Loredana Lipperini sembra ridurre una, crediamo, legittima puntualizzazione, a un arroccamento su posizioni minoritarie, portato avanti allo scopo di preservare chissà quale purezza. La purezza è un qualcosa che il fumetto non ha mai conosciuto, proponendosi da sempre territorio bastardo e contaminato. Certo, bisogna riconoscere che una parte importante della base di fan condivide questa posizione settaria, ma perché confondere un appunto argomentato con un atteggiamento generalizzato? Il dono che offre la Lipperini – l’intervento di Caronia – è di certo prezioso, ma non serve a sciogliere la questione, anzi. Caronia parla di un un genere (anche) letterario, da ricondurre alla letteratura. Il parallelismo proposto dall’autrice e conduttrice sembra suggerire che il fumetto è un genere della letteratura.

Non è così, e non si tratta di una questione di lana caprina. Ricondurre il fumetto alla letteratura non è solo sbagliato perché ne disinnesca alcune fra le sue più specifiche peculiarità, ma anche perché suggerisce, sottotraccia, che l’unica tipologia di fumetto ammessa nel novero della letteratura è, appunto, quella più letteraria. Dopo anni di ghettizzazione, solo in piccola parte auto imposta, perché ci si stupisce che, in quei pochi casi in cui la cultura ufficiale si accorge delle qualità del fumetto, chi lo ha sempre seguito e amato vorrebbe dire che c’è molto altro e che vederlo riconosciuto solo come paraletteratura non è solo svilente ma castrante?

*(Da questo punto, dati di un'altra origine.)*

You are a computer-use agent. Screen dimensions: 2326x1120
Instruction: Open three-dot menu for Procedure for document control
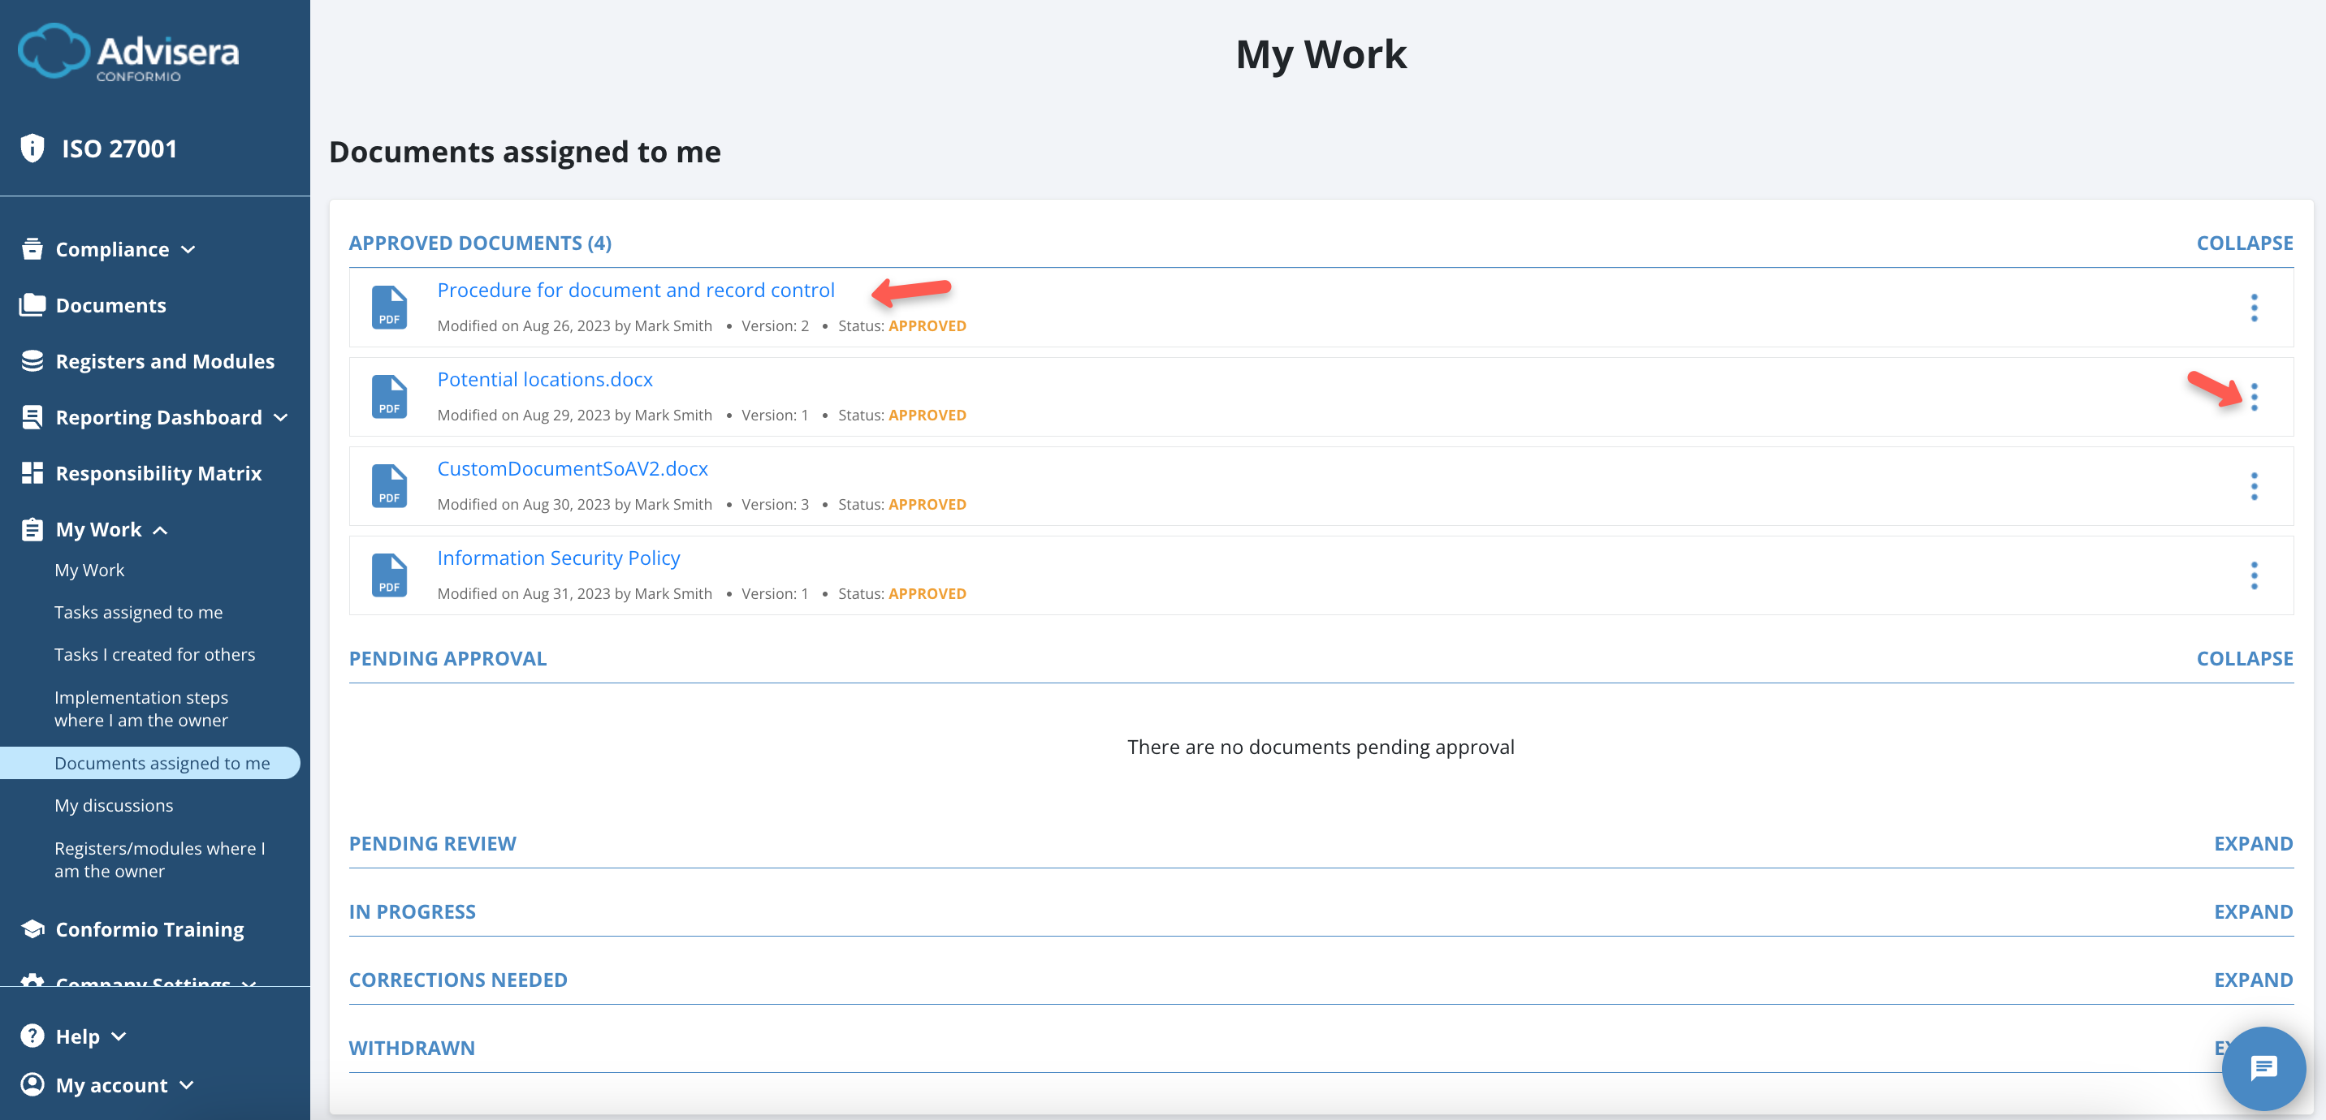(2254, 308)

Qui si mette in evidenza un atteggiamento che non abbiamo riscontrato. Nessuno si lamenta per la vittoria di ZeroCalcare. Il libro è piaciuto, è un’opera di grande successo commerciale, se ne discute. Questo è un bene. Ci si può lamentare, semmai, del fatto che dall’altra parte di questa fantomatica barricata ci si lamenti quando si cerca di allargare la discussione oltre i confini del mi piace/non mi piace, volendo penetrare nelle differenze e, perché no, anche nelle similitudini che contraddistinguono i due codici. Dire “l’importante sono le belle storie”, “dobbiamo occuparci delle storie che portano emozioni” non basta. Le belle storie sono nei libri, nei film, nei racconti orali, praticamente dappertutto.

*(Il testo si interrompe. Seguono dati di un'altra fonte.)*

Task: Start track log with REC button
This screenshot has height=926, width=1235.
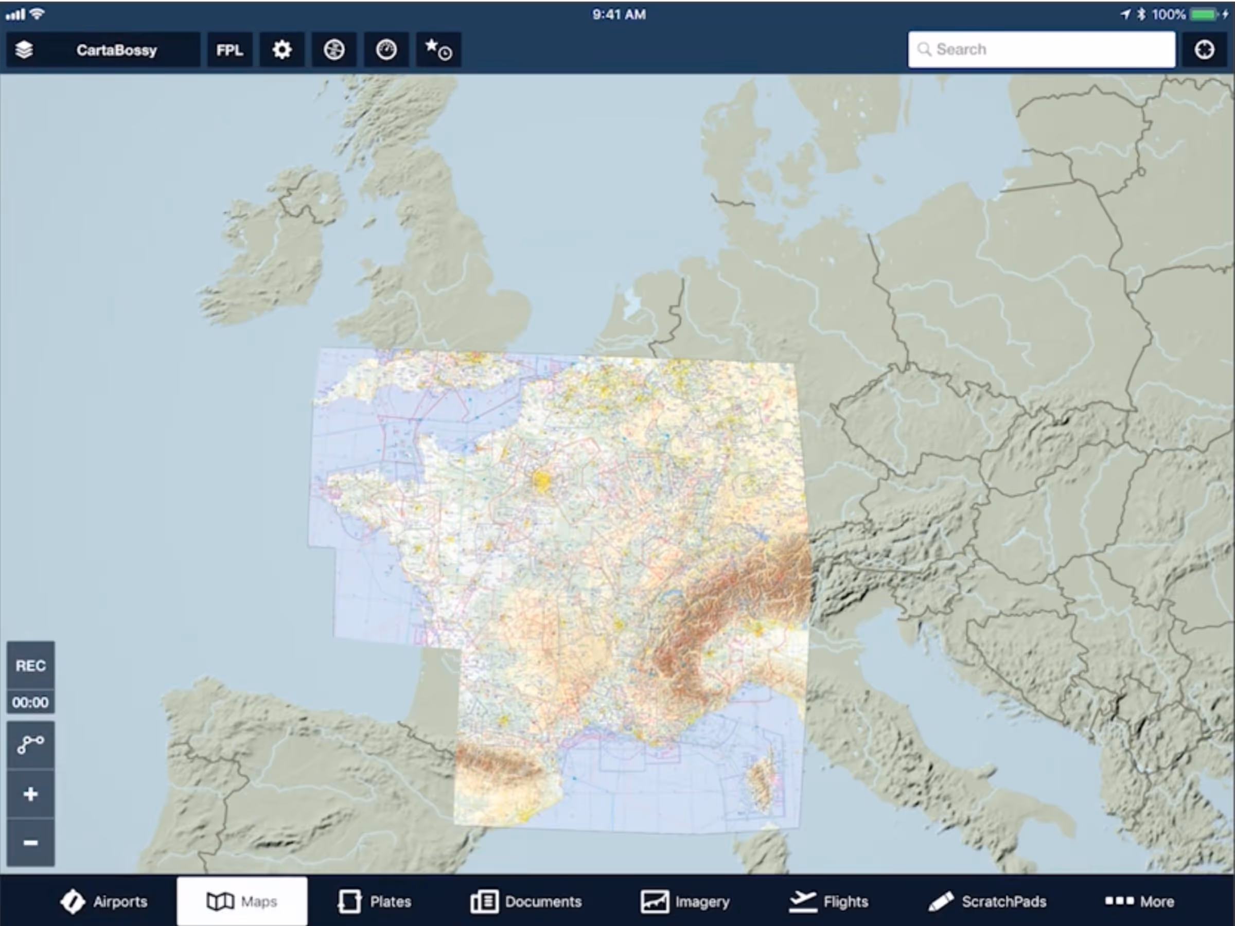Action: click(31, 665)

Ridurre la questione alla narrazione significa spostare il focus e non affrontare il problema posto Si vorrebbe aggiungere che nel momento in cui qualcosa viene sdoganato è scontato presupporre che prima non lo fosse. Accettare che lo sdoganamento sia unilaterale, e che vada accettato senza se e senza ma è un poco arrogante. Forse lo sdoganamento serve solo a chi i fumetti non li legge. Quelli che li assiduamente li frequentano e li leggono già lo avevano già applicato da tempo. Ci si chiede – tutto sommato – qual è la necessità di accettare una definizione, come quella di “letteratura a fumetti”, derivativa e  per certi aspetti un po’ sottomissiva, senza almeno discutere della sua legittimità storica e logica?

Il tono della Lipperini e di quelli che sostengono la sua posizione sembra essere quello di chi si lamenta di un’accresciuta attenzione. No, magari di un’attenzione che non sappia di avanzi e che sia consapevole della storia e delle potenzialità del mezzo. La legittimazione concessa dall’alto è sempre, per forza di cose, monca.

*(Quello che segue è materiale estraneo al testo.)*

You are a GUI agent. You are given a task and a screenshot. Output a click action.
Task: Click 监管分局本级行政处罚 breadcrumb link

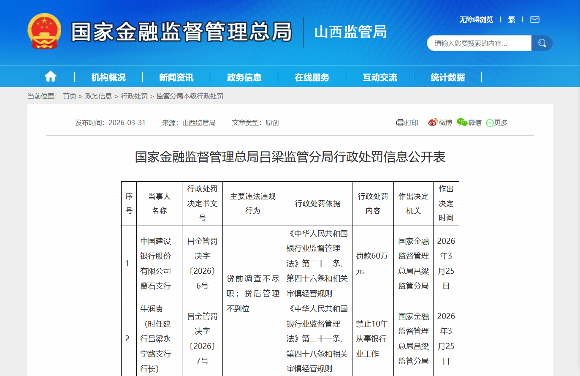point(190,96)
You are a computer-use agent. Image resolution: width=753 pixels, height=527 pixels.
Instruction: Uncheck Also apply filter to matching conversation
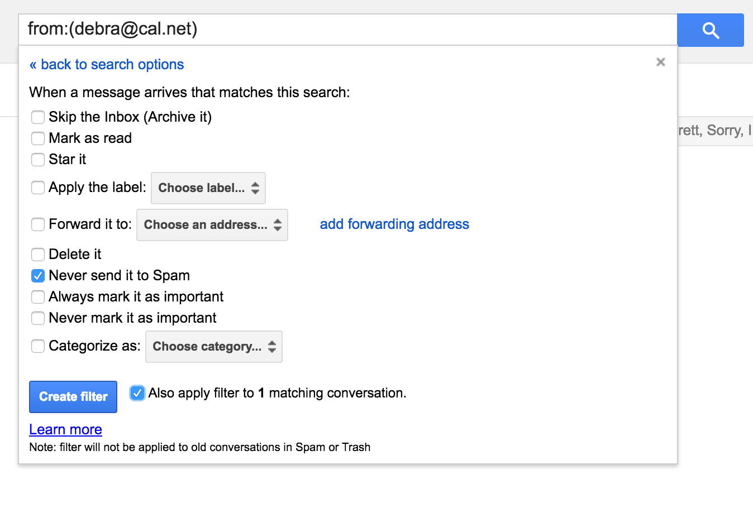[137, 393]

Il premio con cui i lettori hanno omaggiato Zerocalcare è un fatto positivo? Sicuramente sì. Conferisce visibilità e allarga – potenzialmente – la platea del fumetto, un allargamento però che rischia di essere “monetizzato” solo da Zerocalcare. Inoltre, queste discussioni che nascono intorno a singoli casi, e che raramente si allargano a una riflessione sul (mezzo, genere, linguaggio, chiamatelo come vi pare), non necessariamente allargano i confini della gabbia. Semmai li ridefiniscono attraverso inclusioni parziali. Tacendo il fatto che di un premio letterario conferito ad un fumetto si parla e si straparla e si discute a lungo, dei molti premi fumettistici no. Basterebbe fare la prova inversa: premiare un romanzo di Roth in un festival di fumetto, con un premio che in precedenza è stato storicamente pensato per il fumetto. Lì sì che ci sarebbe scandalo.